Even more problematic is the portrayal of
women and children as personification of the devil. The
depiction of a woman who appears often as the tempter of
Jesus and of the children as the embodiment of the evil,
who chase Judas and eventually stone him, is very
degrading and is not in keeping with the role and status
Jesus accorded to women and children in his ministry.
Equally problematic is the portrayal of the Jewish
authorities in the movie. From the arrest to the
crucifixion of Jesus, the Jewish authorities are
consistently presented in the movie as those who are not
only the forces behind Jesus’ death, but also those who
are the material witnesses of every step of Jesus’ death
but also those who are the material witnesses of every
step of Jesus’ suffering and death. Not all four
Gospels forcefully agree on the responsibility of the
Jewish authorities behind Jesus’ death. John’s Gospel
does not even mention the presence of the Jewish
authorities who are standing ridiculing Jesus at
crucifixion. Again, none of the Gospels specifies the
appearance of the Jewish authorities who accompany Jesus
on his way to Calvary; whereas in the movie the Jewish
authorities are portrayed as being seen riding on
horses, accompany Jesus all through his way to Calvary.
Although this film does not explicitly promote
antisemiticism, the spectacular portrayal of Jewish
authorities’ public appearance in every movement of
Jesus’ passion and death may lead one to think that way.
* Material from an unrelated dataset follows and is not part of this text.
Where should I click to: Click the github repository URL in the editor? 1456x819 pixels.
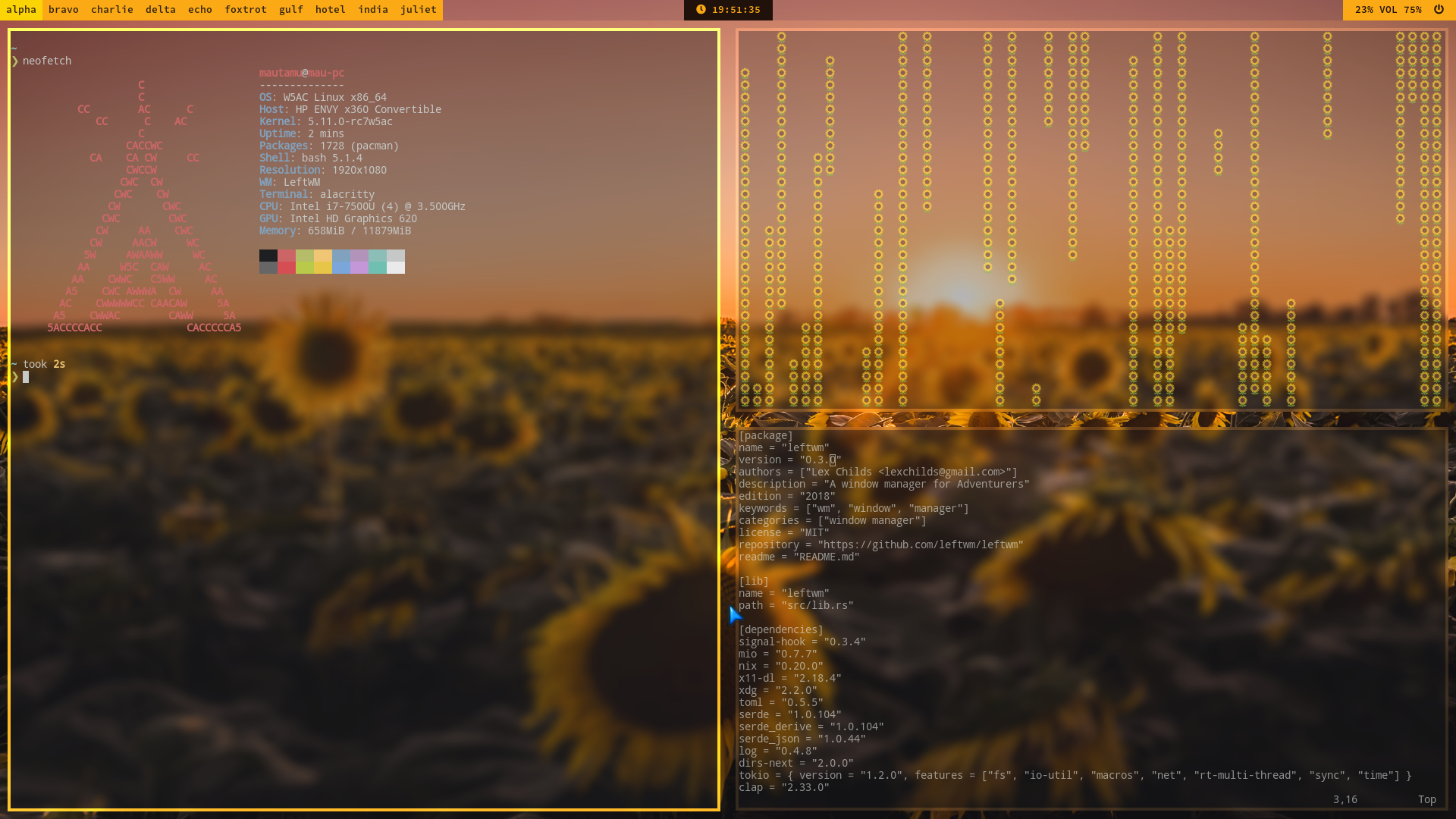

A more serious flaw is the inadequate
presentation of the historical Jesus in the movie. Mel
Gibson seems to think that if he makes Jesus speak
Aramaic, the movie will become an accurate presentation
of the historical Jesus. Of course, the historical
Jesus did speak Aramaic. The four Gospels were written
not in Aramaic; but in Greek. Although some Gospel
writers use Aramaic words, there is no indication that
the Gospels were translated into Greek from an
Aramaic/Hebrew Gospel. Just because Jesus speaks
Aramaic in the movie, it does not mean that the movie
becomes historically close to the historical Jesus. It
is a futile attempt to reconstruct the Aramaic sayings
of Jesus independent of the Greek Gospels. How much
does the movie present the Jewishness of Jesus? Jesus
was a Jew; he lived as a Jew; and he died as a Jew. Mel
Gibson’s movie derived from the Gospel accounts does not
seem to go beyond the Gospel writers’ presentation of
Jesus whose historicity was caught up in the
proclamation (kerygma) of the early church.
Above all, one must question the value of
symbolic, paradigmatic interpretation of Jesus’ passion
when the application to a concrete social setting
remains so vague in the movie. The passion story devoid
of Jesus’ life and ministry especially his teaching on
the Kingdom of God does not provide any implications for
justice and peace. Though Mel Gibson tries to fill in
the gap of Jesus’ life and teaching through flash backs
which are dominated by fiction one can hardly get the
idea that Jesus came to establish the Kingdom of God
based on love and justice. The fragmentary nature of
the movie fails to account for the full gospel message.
All in all, then, this is a movie that
depicts one event among many in the life of Jesus but
falls into the trap of establishing a coherent story of
Jesus’ passion without sufficiently paying attention to
the nuances of each Gospel writer, and then attempting
to sustain it through somewhat selective and further
incomplete accounts of the life of Jesus. To know who
Jesus is, one needs to search him in the Scriptures.